▸ **Short exercise 1**:
Answer these questions from the SimCPSR paper summary:
(a) On what date and at what time was the paper posted?
(b) Under which license is the paper released?
(c) Which pieces of paper information does the model combine with the aims and scopes of journals?

SimCPSR: Simple Contrastive Learning for Paper Submission Recommendation
System
- URL: http://arxiv.org/abs/2205.05940v1
- Date: Thu, 12 May 2022 08:08:22 GMT
- Title: SimCPSR: Simple Contrastive Learning for Paper Submission Recommendation
System
- Authors: Duc H. Le, Tram T. Doan, Son T. Huynh, and Binh T. Nguyen
- Abstract summary: This study proposes a transformer-based model using transfer learning as an efficient approach for the paper submission recommendation system.
By combining essential information (such as the title, the abstract, and the list of keywords) with the aims and scopes of journals, the model can recommend the Top K journals that maximize the acceptance of the paper.
- Score: 0.0
- License: http://creativecommons.org/licenses/by-nc-sa/4.0/
- Abstract: The recommendation system plays a vital role in many areas, especially
academic fields, to support researchers in submitting and increasing the
acceptance of their work through the conference or journal selection process.

▸ **Given records**:
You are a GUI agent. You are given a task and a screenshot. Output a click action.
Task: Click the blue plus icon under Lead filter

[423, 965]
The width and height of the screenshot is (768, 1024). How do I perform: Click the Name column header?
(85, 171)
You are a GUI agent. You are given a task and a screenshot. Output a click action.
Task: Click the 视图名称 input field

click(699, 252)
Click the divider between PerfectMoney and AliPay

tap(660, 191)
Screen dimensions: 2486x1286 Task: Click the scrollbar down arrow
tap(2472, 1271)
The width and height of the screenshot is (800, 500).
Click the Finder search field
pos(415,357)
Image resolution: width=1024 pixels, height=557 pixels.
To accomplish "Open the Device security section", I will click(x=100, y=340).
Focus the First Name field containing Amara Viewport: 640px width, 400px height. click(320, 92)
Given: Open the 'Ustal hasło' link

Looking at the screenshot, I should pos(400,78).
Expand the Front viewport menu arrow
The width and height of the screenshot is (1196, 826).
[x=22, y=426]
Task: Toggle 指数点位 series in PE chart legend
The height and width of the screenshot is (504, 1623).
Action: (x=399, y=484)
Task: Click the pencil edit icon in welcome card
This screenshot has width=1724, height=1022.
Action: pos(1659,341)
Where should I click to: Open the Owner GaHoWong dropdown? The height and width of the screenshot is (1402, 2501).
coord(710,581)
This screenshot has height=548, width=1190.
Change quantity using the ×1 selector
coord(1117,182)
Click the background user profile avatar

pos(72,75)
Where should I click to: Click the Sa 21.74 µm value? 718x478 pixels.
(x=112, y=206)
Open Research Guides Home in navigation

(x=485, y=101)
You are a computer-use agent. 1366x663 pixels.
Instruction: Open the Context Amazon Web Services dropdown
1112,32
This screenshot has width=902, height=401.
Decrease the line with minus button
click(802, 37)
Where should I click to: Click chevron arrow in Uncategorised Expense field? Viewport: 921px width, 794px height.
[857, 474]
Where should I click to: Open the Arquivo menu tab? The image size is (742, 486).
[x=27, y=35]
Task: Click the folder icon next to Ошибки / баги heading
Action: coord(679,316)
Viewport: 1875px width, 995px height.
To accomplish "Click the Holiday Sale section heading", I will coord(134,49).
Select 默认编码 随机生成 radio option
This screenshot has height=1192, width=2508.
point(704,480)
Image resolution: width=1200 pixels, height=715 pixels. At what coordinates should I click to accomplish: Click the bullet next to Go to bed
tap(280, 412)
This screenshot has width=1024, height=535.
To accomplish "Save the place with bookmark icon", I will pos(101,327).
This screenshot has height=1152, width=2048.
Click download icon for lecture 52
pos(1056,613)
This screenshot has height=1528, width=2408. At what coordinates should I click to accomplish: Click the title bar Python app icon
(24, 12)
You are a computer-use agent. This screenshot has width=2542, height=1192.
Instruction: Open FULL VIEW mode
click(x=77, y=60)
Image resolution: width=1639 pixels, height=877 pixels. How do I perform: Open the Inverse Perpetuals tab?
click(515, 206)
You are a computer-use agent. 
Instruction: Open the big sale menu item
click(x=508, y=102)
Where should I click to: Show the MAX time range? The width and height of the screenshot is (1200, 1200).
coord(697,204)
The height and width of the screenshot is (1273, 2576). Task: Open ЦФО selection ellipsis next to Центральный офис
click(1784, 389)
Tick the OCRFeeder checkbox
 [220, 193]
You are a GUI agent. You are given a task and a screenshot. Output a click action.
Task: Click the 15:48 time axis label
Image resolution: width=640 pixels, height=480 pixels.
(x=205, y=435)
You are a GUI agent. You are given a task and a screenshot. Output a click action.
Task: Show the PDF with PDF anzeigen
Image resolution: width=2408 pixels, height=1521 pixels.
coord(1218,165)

▸ **Short exercise 2**: In the listing, update the lines that start with the one containing "You are a computer-use agent. 1366x663" and run through the one containing "click(802, 37)". Replace "Amazon Web Services" with "Google Cloud", change nothing else, and return only those lines.

▸ **Task answer 1**:
(a) Thu, 12 May 2022 08:08:22 GMT
(b) http://creativecommons.org/licenses/by-nc-sa/4.0/
(c) The title, the abstract, and the list of keywords

▸ **Task answer 2**:
You are a computer-use agent. 1366x663 pixels.
Instruction: Open the Context Google Cloud dropdown
1112,32
This screenshot has width=902, height=401.
Decrease the line with minus button
click(802, 37)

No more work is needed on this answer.